Aux abords immédiats, durant le roulage, un flamboyant vif vermillon, tel celui, à Sainte-Suzanne, dont le rouge m’avait foudroyé d’espoir en faveur d’un “ Petit Georges ”, 11-12 ans, au Québec, en lutte alors contre une leucémie (1)… Sauf que la vie a une logique que l’espérance n’admet pas ; sauf que l'espoir ne sait pas se taire face à l'unidirectionnel de la vie, parfois une ferrade à vif le rappelle, jusque dans les chairs. 

Dans le conduit de descente où, moins surpris que la première fois, quittant la clim de l'avion, le corps entre en contact avec la réalité climatique de Mayotte, un papier de l’ARS, pistage, dépistage de santé publique, est distribué. Pas de poubelle en vue : reliquat d'un esprit, jadis, un peu rebelle ; de toute façon, on ne peut y échapper : un cerbère empêche l’accès au contrôle des passeports « Seulement le numéro de téléphone », il lance, compatissant. Avec quel stylo ? Où est passé le mien ? Obligeante, une dame m'en prête un. Pas celui du préposé qui ne reviendra pas... Vite, faut lui rendre. Qui plus est, cette aide vient relativiser le sentiment général que les Indiens de l'île sont à part, vivent entre eux depuis ces temps anciens où on les a envoyés commercer puis s'installer là où les affaires étaient possibles... Le temps bouscule nos à-peu-près, faut en convenir et en savoir gré. 

« Monsieur, ce visage, je vous ai reconnu de loin, fallait que je vous parle. Le collège de Chiconi ? Années 90 en histoire-géo, c’est bien vous ? Superbe, souriant, il a fait en sorte de me précéder d’une place pour m’aborder.

— Mais oui, c’est gentil de ta part. Rappelle-moi qui tu es. (la mémoire se réduit aux quelques uns, les derniers surtout, sinon ceux au triste destin, de ces milliers sûrement, d'enfants et adolescents confiés à nos devoirs sur quarante années de métier...). 

— “ Bel… Ben… ” j’ai 47 ans, une belle jeunesse à étudier, avec vous tous, les profs. Une autre époque, du respect, on aimait apprendre… Et vous, toujours à Mayotte ?

— C’est vrai. Vous étiez tous touchants de confiance... Tu sais j’ai eu la chance de ce respect réciproque. Loyauté, sincérité permettaient d’aborder tous les sujets, sans tabou. (J'ai toujours été pour aller de concert plutôt que d'assujettir, de guider mais par le dialogue, la persuasion, pas le bâton). Sinon, oui, ma vie a continué, je me partage entre la métropole et Mayotte, et depuis la retraite, ici, à Sada, et un dernier fils qui a 19 ans aujourd’hui. (Et lui de me citer cinq ou six noms de collègues avant de s’enquérir du mien, un moindre mal, pas de quoi s'en savoir mal. Moi aussi devrais chercher dans mes listes et cahiers de notes. 
Les passeports, les bagages, l’anticipation du trajet à la barge, les conditions n’y sont pas pour une disponibilité sans entrave, un échange sans arrière-pensées).

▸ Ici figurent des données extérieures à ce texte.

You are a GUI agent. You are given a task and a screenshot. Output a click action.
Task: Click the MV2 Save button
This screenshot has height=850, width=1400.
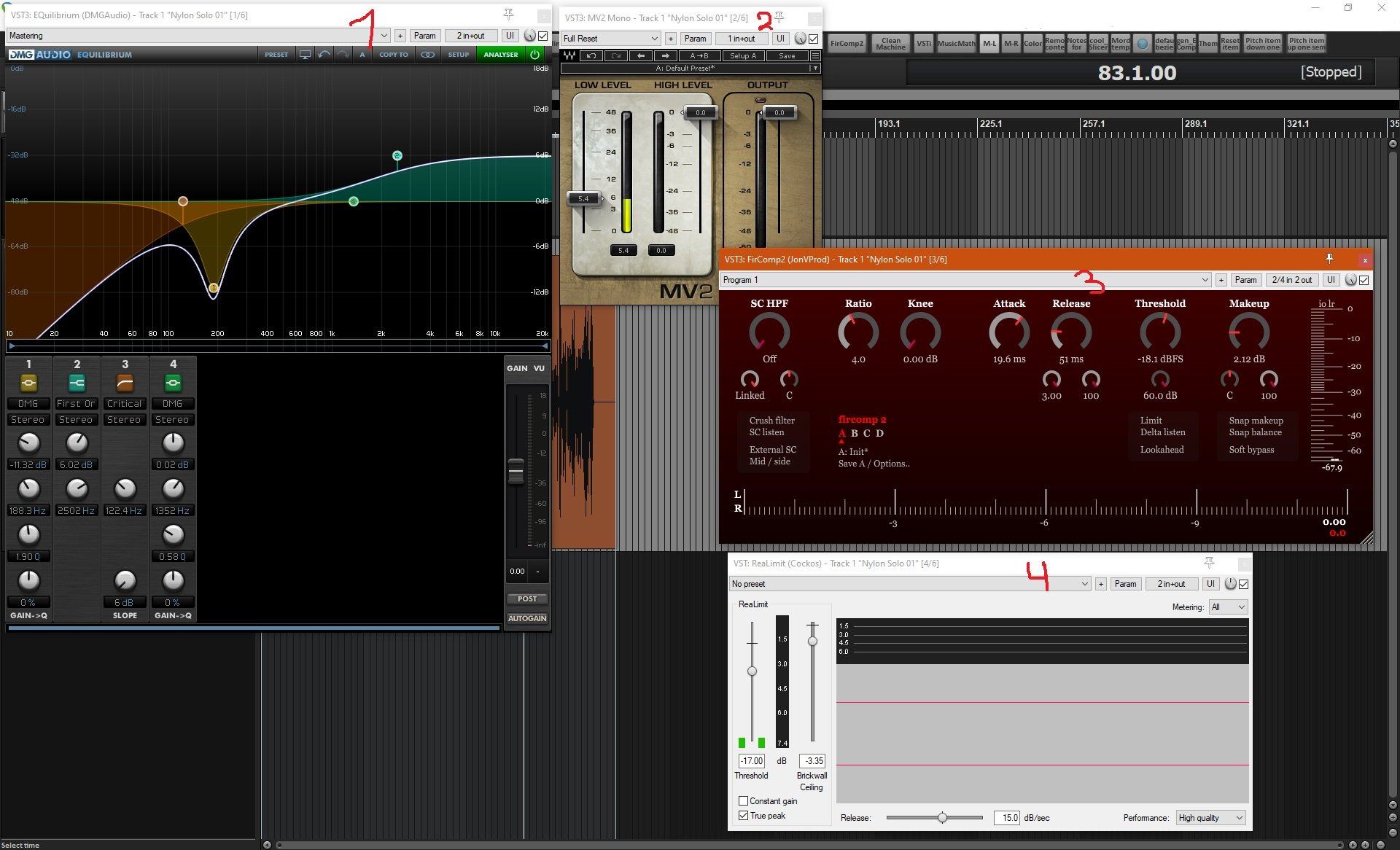pyautogui.click(x=786, y=55)
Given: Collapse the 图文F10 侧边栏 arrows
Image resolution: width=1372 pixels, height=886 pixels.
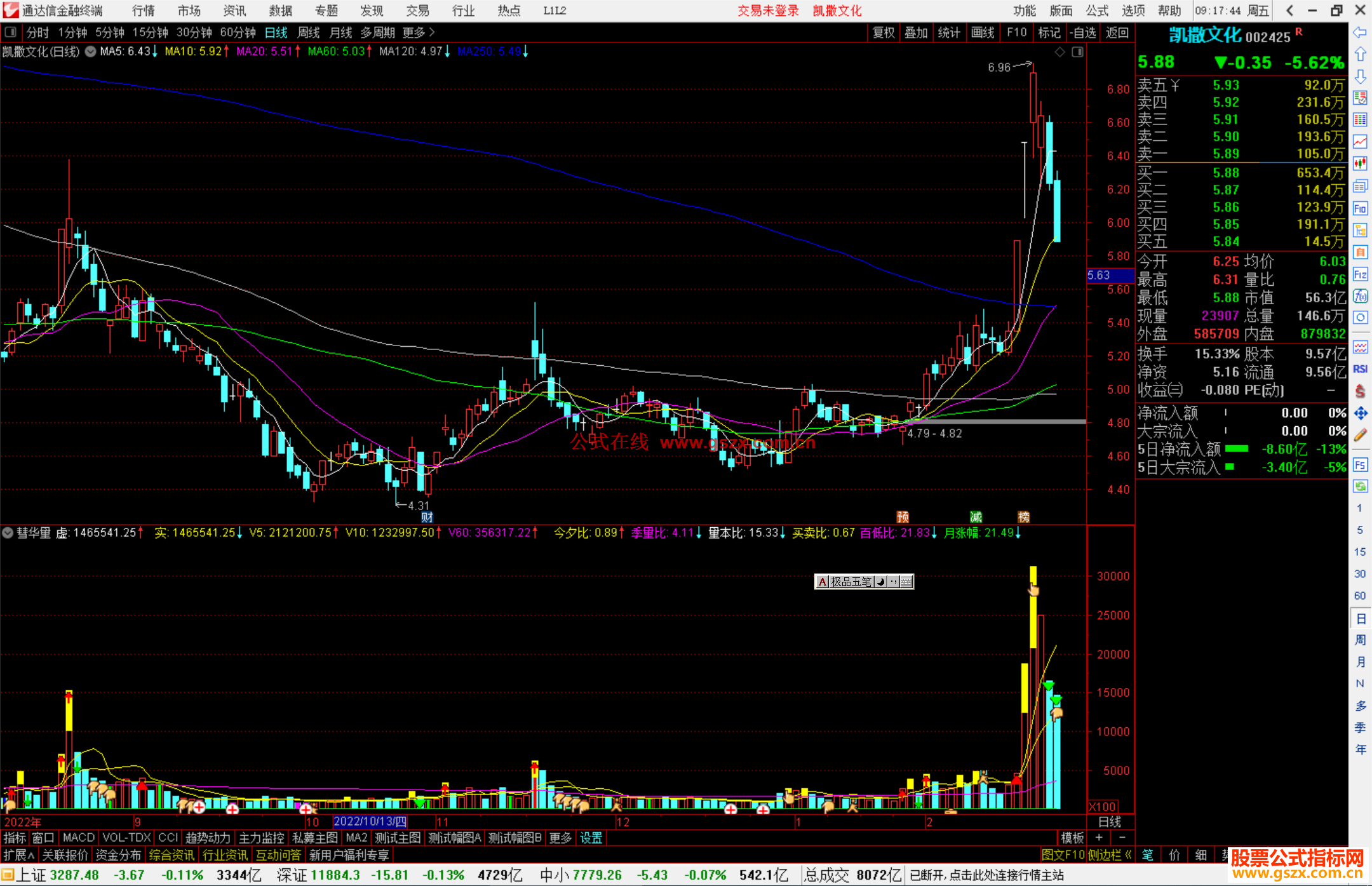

— De toute façon, je suis toujours à Sada, on se reverra. (Oh ! Pas le temps de demander ce qu’il fait… comme je m'en veux. » (à suivre) 

(1) terrible un gosse demandant à mourir pour ne plus souffrir ! Petit Georges est parti en juillet 2011... La vie nous broie les tripes de ses serres mortelles...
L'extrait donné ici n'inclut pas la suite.